Tuesday, December 13, 2016

The Holiday Season (Personal Update and Upcoming Shenanigans)

Image description: Writer looking...absolutely totes adorbs.
Really Rough Draft  

Raw unfettered shit- 60, 203 (Last update 68,508) [Just this update- 8305]     

Slightly polished turd- 34, 809 (Last week 34,809)  [Just this week- 0] 

*Reminder slightly polished turd is usually soft revision I've done to help jump start me into the next day's writing. It's no where close to a second draft, but it's a bit more polished than my raw copy. But a blank page is a hard start.

I really wanted to not post my numbers today. Especially since that's two weeks worth of writing. I mean I really, really wanted to just skip it for a few weeks and then when I had punched out some good writing sessions, suddenly say "Oh yeah. It's totally been a while. My bad!" Then with the big days to even out the bad, it would look kind of like a crappy average, but acceptable progress.

But accountability is accountability. This is how the sausage gets made. And this is the season where everything upends.

So that shall be my lesson for the week (cue the twangy mouth harp music):

First of all, when you hit those really shitty periods of uber-busy–and you will because you're human and have to live in the real world with holidays, day jobs, and bills to pay and we can't all be fucking Stephen King with his four to six hours a day (even if you manage to strip your life bare of social life, a job that affords you luxuries like "a studio apartment," and some semblance of work/life balance)–it's more important than ever to keep pounding out a few words whenever you can. Grab what time is left and wring every last syllabic drop out of it. For me that chaotic period is the end always at of the semester and the holidays (and I always get sick at the end of the semester too), and nothing hits quite as hard as the two weeks or so before Christmas when I'm taking the one-two punch from both of those things.

Not just because you've got a bunch of Kickstarter backers wondering what the hell you're doing with their money (or maybe that's just me) but for two reasons.

Number one, those words add up faster than you think. One of the reasons I'm so ambivalent about NaNoWriMo is that it sells this narrative that you sit down and just SPLAT out a book. That's not how it works. That's NEVER how it works. You don't work at the 1776 words a day. Your book comes out of you in fits and starts. Sometimes you struggle with three paragraphs. Sometimes you write for six hours and realize you have to erase every word of it. And sometimes you zone out and find yourself coming out a sweat drenched haze hours later with your heart pounding and your eyes burning and your knuckles sore but there's 20 new pages you can barely remember having written–and it's good shit too.

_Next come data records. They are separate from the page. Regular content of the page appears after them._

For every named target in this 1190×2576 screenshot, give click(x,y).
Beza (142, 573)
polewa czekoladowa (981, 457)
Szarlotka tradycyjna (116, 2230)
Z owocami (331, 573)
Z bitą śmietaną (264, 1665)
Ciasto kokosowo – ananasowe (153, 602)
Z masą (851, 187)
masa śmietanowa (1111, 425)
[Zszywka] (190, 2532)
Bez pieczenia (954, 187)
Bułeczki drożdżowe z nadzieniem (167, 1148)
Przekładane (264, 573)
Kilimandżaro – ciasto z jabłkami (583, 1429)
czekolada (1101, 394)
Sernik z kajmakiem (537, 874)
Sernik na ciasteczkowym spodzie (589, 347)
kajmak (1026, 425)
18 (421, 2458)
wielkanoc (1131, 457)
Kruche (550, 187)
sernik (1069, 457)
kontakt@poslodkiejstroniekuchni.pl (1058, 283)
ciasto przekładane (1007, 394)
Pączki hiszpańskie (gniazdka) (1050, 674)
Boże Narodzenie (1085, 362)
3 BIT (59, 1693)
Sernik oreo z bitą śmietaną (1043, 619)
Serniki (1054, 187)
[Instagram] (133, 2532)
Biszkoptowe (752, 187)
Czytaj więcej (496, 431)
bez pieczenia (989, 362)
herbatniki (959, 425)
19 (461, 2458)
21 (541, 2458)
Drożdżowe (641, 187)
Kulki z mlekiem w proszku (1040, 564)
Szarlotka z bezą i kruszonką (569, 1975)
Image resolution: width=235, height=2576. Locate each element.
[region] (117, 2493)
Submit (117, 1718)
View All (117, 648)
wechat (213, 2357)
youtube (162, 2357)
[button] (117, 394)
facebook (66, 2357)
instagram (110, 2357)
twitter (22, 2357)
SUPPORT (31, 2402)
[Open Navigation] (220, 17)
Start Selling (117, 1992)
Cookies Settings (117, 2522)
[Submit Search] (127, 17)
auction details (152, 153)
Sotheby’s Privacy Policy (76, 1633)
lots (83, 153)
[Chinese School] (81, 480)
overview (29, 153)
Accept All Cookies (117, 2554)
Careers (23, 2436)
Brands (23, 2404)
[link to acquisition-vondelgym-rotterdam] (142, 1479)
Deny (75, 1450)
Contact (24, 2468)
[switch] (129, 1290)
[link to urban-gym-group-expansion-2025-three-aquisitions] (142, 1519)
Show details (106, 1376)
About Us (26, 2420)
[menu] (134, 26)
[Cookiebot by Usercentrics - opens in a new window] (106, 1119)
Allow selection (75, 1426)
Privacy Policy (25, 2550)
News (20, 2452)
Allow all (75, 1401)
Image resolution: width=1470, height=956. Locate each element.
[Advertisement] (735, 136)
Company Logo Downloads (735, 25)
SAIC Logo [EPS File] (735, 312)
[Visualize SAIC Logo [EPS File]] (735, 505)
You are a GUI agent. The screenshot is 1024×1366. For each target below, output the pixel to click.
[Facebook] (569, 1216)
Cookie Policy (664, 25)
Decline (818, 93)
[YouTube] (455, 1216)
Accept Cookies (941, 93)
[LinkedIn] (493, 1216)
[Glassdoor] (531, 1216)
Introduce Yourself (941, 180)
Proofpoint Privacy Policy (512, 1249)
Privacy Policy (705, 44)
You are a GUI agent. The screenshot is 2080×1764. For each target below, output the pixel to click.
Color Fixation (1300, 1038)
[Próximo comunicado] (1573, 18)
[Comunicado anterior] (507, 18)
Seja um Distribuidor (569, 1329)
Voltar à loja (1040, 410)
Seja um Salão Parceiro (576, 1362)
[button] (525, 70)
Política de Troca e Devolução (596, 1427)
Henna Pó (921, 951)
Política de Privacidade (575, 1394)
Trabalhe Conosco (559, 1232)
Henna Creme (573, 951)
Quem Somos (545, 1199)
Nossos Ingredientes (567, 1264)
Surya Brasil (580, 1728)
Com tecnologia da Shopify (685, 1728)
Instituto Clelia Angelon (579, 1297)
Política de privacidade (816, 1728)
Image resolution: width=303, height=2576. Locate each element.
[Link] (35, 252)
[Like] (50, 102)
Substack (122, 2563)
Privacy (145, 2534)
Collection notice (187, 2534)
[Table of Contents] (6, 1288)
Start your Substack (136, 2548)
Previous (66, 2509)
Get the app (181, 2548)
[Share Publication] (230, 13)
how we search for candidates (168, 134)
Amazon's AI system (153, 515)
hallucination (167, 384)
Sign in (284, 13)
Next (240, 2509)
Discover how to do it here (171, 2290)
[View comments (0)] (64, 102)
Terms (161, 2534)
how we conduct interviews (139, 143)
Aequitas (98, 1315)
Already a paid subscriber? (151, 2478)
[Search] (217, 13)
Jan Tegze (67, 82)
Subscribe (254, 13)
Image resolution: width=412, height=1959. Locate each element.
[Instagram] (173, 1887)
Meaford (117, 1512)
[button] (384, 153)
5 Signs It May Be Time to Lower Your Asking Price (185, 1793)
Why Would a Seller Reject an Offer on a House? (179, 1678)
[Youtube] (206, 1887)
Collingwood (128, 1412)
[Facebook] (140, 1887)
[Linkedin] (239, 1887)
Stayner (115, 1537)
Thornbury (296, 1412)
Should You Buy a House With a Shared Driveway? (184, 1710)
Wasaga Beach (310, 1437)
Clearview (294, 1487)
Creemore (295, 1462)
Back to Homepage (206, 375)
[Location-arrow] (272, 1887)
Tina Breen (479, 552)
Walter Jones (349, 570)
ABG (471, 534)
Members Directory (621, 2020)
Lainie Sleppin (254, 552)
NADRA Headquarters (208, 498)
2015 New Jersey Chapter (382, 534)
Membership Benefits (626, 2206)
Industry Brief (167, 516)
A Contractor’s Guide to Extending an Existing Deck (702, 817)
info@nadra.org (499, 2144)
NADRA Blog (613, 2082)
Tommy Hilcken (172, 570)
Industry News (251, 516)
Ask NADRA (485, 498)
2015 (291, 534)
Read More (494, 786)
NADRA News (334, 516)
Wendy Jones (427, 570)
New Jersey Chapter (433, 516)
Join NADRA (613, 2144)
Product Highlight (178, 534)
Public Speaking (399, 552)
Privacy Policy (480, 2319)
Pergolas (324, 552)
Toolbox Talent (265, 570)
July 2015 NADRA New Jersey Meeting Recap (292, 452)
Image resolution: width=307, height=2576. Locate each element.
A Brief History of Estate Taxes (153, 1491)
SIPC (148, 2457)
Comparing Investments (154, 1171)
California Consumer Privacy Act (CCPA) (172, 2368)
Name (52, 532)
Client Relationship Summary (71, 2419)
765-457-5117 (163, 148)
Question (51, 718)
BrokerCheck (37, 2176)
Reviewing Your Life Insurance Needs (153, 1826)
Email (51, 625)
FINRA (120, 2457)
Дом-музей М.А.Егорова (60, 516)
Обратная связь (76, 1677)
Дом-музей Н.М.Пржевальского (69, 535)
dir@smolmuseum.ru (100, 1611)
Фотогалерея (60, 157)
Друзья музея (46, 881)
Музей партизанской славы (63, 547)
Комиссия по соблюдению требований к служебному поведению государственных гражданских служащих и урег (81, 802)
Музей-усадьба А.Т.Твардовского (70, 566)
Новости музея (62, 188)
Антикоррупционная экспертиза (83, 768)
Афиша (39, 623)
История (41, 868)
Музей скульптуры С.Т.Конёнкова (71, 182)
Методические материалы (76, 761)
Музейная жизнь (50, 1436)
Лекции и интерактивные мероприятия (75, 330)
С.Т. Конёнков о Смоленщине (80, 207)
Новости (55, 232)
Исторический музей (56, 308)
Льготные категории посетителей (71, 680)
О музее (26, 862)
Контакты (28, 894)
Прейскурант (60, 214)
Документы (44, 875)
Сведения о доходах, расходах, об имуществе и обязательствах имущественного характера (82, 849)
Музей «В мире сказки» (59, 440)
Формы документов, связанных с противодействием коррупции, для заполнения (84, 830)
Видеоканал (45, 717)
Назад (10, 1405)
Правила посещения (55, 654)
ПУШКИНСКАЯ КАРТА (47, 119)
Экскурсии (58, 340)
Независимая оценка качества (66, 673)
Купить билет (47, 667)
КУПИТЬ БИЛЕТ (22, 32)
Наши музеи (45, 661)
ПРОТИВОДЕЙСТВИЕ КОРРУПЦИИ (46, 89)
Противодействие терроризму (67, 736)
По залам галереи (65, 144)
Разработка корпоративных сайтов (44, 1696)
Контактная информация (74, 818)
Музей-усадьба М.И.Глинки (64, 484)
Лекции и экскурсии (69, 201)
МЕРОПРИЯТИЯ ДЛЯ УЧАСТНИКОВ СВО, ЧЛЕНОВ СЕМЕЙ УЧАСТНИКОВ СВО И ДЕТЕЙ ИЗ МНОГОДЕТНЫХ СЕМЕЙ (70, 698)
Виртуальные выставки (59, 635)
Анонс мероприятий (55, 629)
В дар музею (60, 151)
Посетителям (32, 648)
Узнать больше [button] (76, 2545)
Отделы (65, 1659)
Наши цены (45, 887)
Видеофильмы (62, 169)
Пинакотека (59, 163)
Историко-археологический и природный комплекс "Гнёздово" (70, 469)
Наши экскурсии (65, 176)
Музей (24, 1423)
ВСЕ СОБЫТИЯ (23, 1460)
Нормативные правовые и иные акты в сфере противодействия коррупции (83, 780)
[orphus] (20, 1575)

But if you gut something, even when it's tough, you'll see an inexorable progress. What would have happened if I'd just said "Fuck it. I'm way too busy right now. I'll catch up starting Dec 26." Well, as of this writing (with still 12 days to go) I would be eight thousand words and change behind where I am right now. Books are birthed through strenous labor. They don't slide effortlessly out of us. But there's something we can do to help them along, even between "contractions."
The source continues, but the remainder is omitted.